本文:

※

鍵は2シャドー。タジキスタン代表 VS 日本代表 ワールドカップアジア2次予選 

日時 2019年10月15日(火)21:15※日本時間
試合会場 ドゥシャンベセントラルスタジアム
試合結果 0-3 日本代表勝利

2019年の9月10日から始まった日本代表のワールドカップアジア2次予選。日本は初戦、アウェーでのミャンマー代表との試合を0-2の完封勝利で終えると、続くホームのモンゴル代表戦は6-0で勝利。相手に1本のシュートも許さないという完勝だった。
3戦目となるこの試合は、キルギス、モンゴルを相手に2連勝して勝ち点6で日本と並んでいる、タジキスタン代表とのアウェーでの一戦である。

日本代表フォーメーション
18
鎌田
9
南野
10
中島
21
堂安
7
柴崎
13
橋本
5
長友
22
吉田
2
植田
19
酒井
12
権田

この試合の日本代表のフォーメーションは、長友、吉田、植田、酒井の4バックに、柴崎、橋本の2ボランチ、両SHが中島と堂安、2トップが南野と鎌田という4-4-2。前節のモンゴル戦では植田のところが冨安、橋本のところが遠藤航、堂安のところが伊東純也、鎌田のところが永井謙佑だったので、この4か所が変更点だが、トップに関しては人員だけでなくスタイルも変わっていて、永井がトップに入った時は永井が1トップ的、南野がトップ下的、という関係だったのに対して、この試合では南野も鎌田もトップ下的な選手ということで、一人が上がれば一人が下がるというような、2トップ的、もしくはゼロトップ的な関係性だった。
日本の前線は1トップが大迫勇也、トップ下が南野という形が基本だが、大迫は9月18日、所属チームでの練習中に太腿に6週間の怪我を負って離脱中である。センターFW的な人材が今の日本には少ないため、大迫の代役探しは難しい問題だが、森保監督は前節は永井を試し、そしてこの試合では南野と鎌田というまた別の形を選択した。

タジキスタン代表フォーメーション
21
Mジャリロフ
7
ウマルバエフ
10
Aジャリロフ
17
パンシャンバ
12
エルガシェフ
20
ジュラボエフ
2
サファロフ
6
エルガシェフ
4
ベクナザロフ
19
ナザロフ
1
ヤチモフ

一方のタジキスタン代表。選手の名前は全く知らないので一人一人の名前を挙げるのは割愛するが、フォーメーションは特徴的で、4バックの前に中盤が3枚、その前に2シャドーがいて、頂点に1トップがいるというピラミッド型の4-3-2-1だった。形としては、フィッカデンティ監督が率いていた時のサガン鳥栖のフォーメーションと似ている。
(参照:躍動、エルニーニョ。J1第24節 サガン鳥栖 VS ガンバ大阪
このフォーメーションの特徴については、試合の流れの中で触れて行くことにしたい。

※

データセット:

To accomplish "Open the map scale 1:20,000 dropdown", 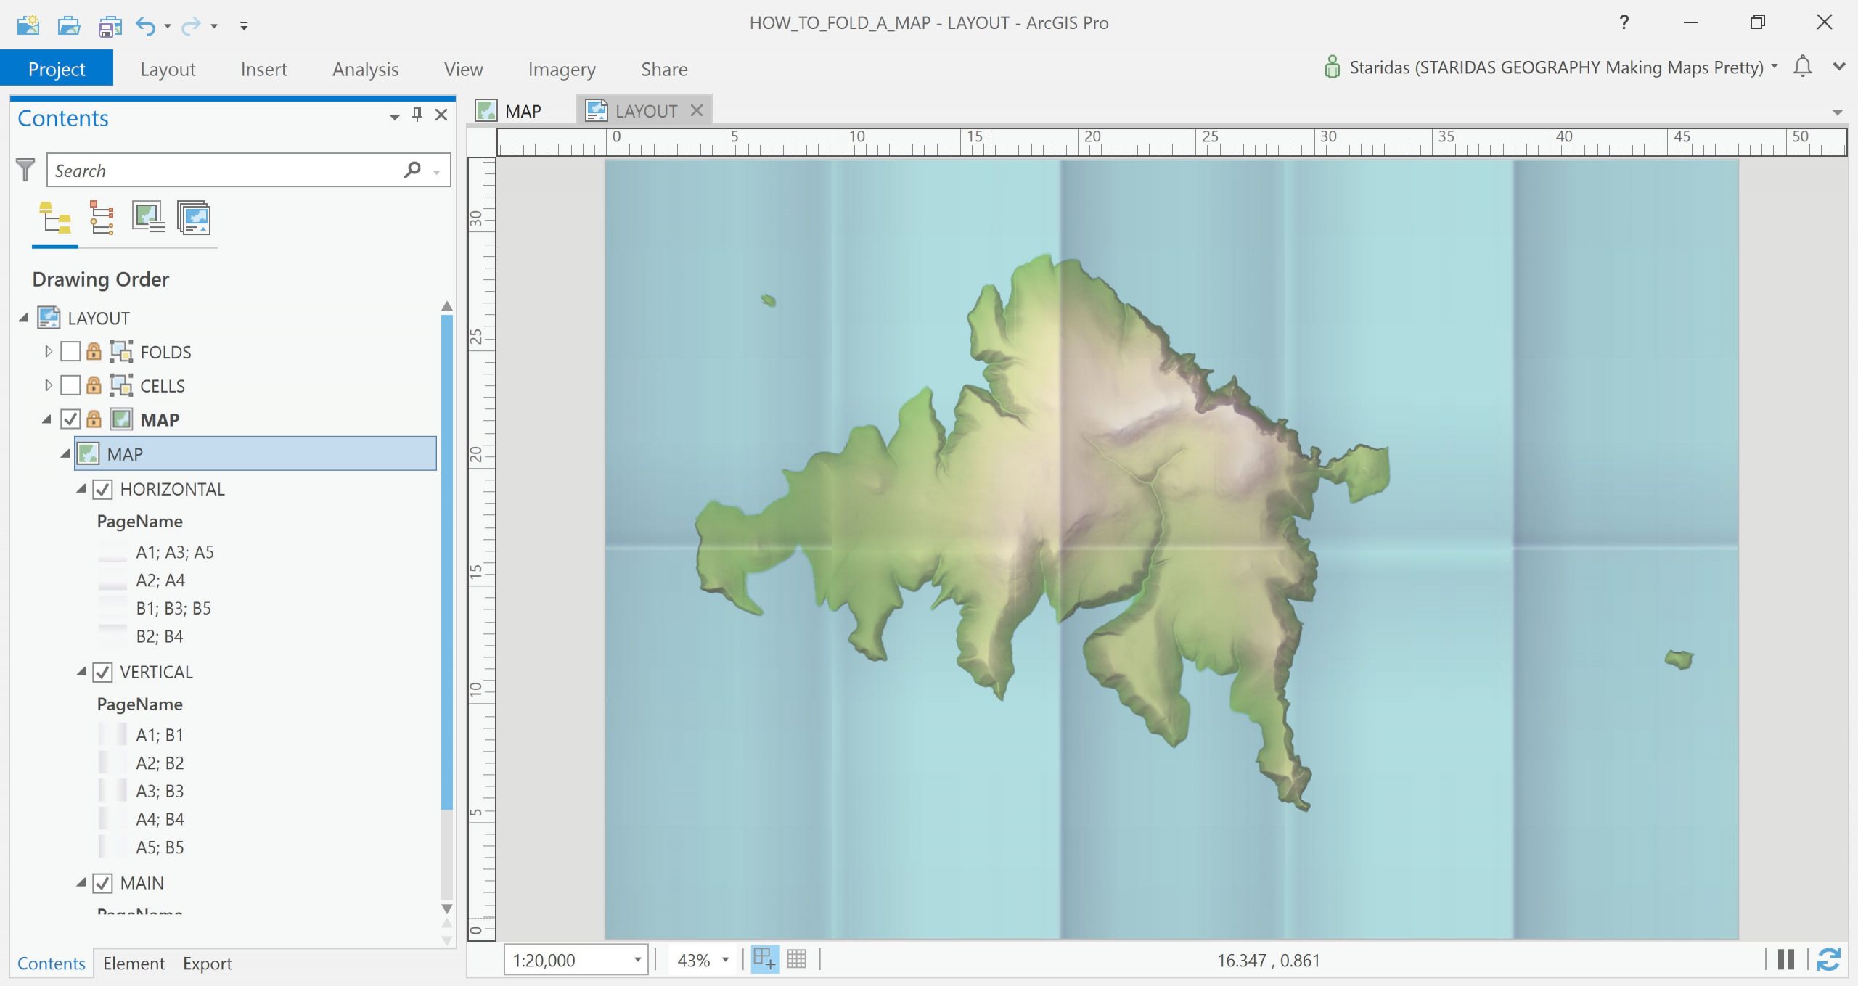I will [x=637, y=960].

※

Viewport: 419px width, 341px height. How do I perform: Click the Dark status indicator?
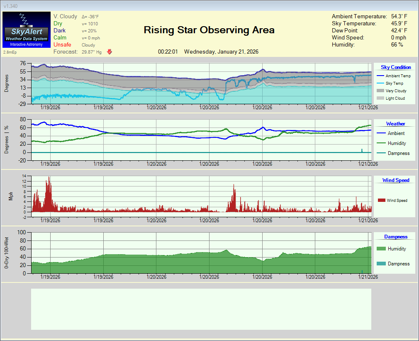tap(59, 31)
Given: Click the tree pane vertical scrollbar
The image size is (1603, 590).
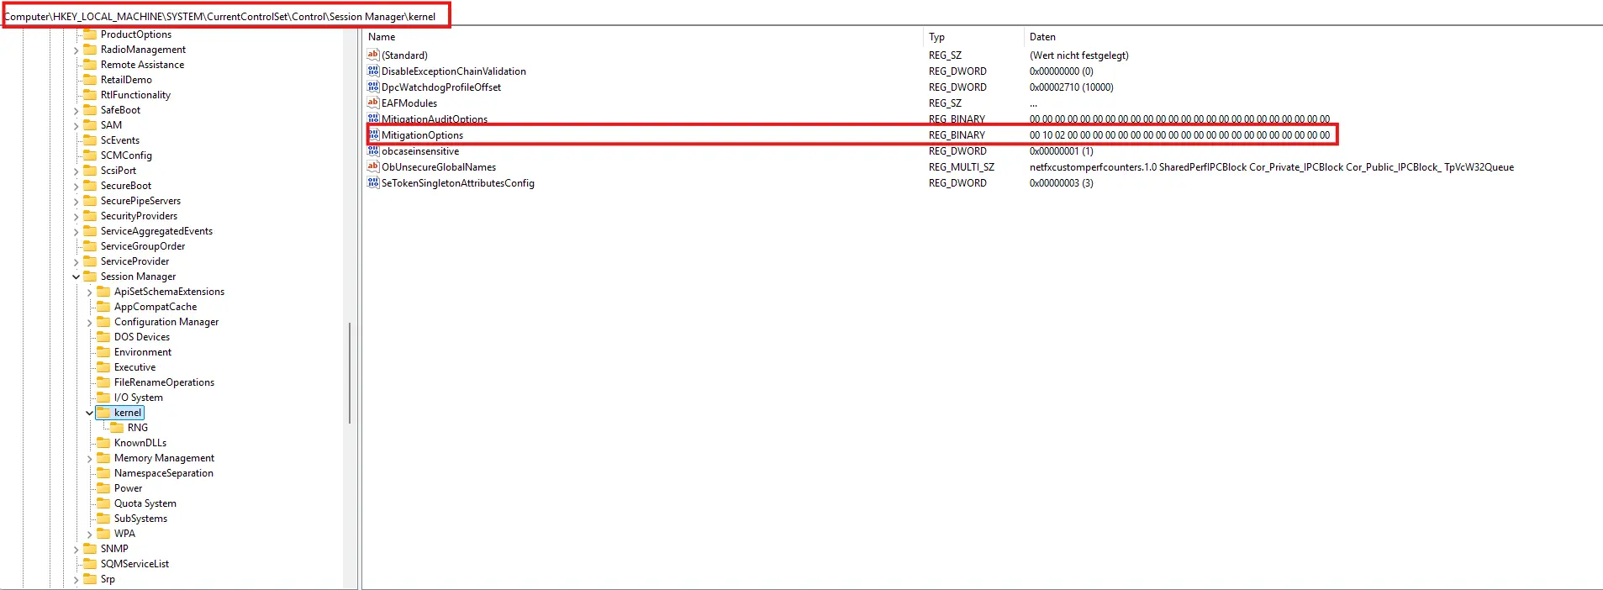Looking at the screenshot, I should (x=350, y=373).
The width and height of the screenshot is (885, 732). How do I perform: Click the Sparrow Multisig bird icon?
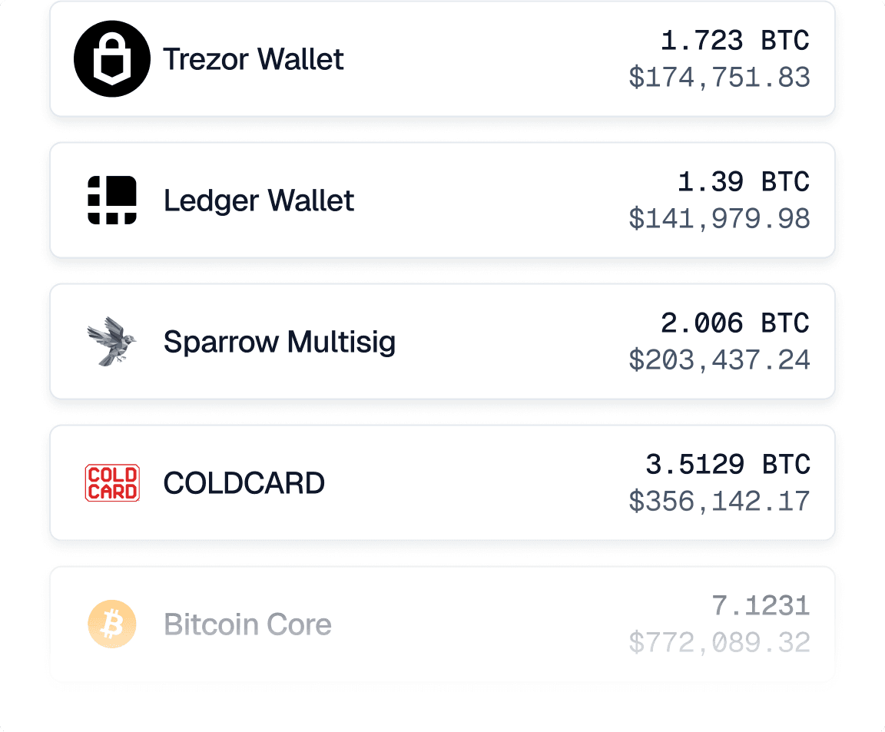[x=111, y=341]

※

取り組む課題:
A: タジキスタン戦の記事のうち、「日時 2019年10月15日(火)21:15※日本時間」を含む語句で始まり「も許さないという完勝だった。」で終わる部分を、一字一句変えずに出力してください。
B: 日本代表とタジキスタン代表の試合を扱った記事の最後の文に続けて、その先を書き進めてください。
ここに示したデータは使わなくてかまいません。

課題ごとの解答:
A:
日時 2019年10月15日(火)21:15※日本時間
試合会場 ドゥシャンベセントラルスタジアム
試合結果 0-3 日本代表勝利

2019年の9月10日から始まった日本代表のワールドカップアジア2次予選。日本は初戦、アウェーでのミャンマー代表との試合を0-2の完封勝利で終えると、続くホームのモンゴル代表戦は6-0で勝利。相手に1本のシュートも許さないという完勝だった。

B:
さて、前節モンゴル戦での日本代表は相手に1本のシュートも許さず、殆どの時間を相手陣内で過ごしたが、この試合では始まってすぐにタジキスタンがチャンスを迎えた。
前半1分、アンカーの20番ジュラボエフが日本の柴崎、橋本の前でボールを持つと、7番のパルヴィジョン・ウマルバエフと10番のアリシェル・ジャリロフの2シャドーがアンカーに寄って行き、ウマルバエフが柴崎の裏でボールを受けると、日本の最終ラインの裏にスルーパス。21番のマヌチェフル・ジャリロフが飛び出してボールを受け、ペナルティエリアの端からクロスを上げたが、吉田が身体に当ててCKになった。
このシーンからも明らかだが、タジキスタンの4-3-2-1フォーメーションの一番の特徴は、7番と10番の2シャドーのところ。上記のシーンでは、彼らがアンカーの近くに寄って行くことで日本の2ボランチに対して3対2を作ったが、サイドに寄って行けばSHの17番、12番と共に、日本のSBに対して2対1を作ることが出来るし、1トップに寄って行けば日本の2CBに対して2対2や3対2を作ることも出来る。要は、2シャドーがフリーマン的に振る舞うことで、ボール付近に数的優位を作り出せるようになっている。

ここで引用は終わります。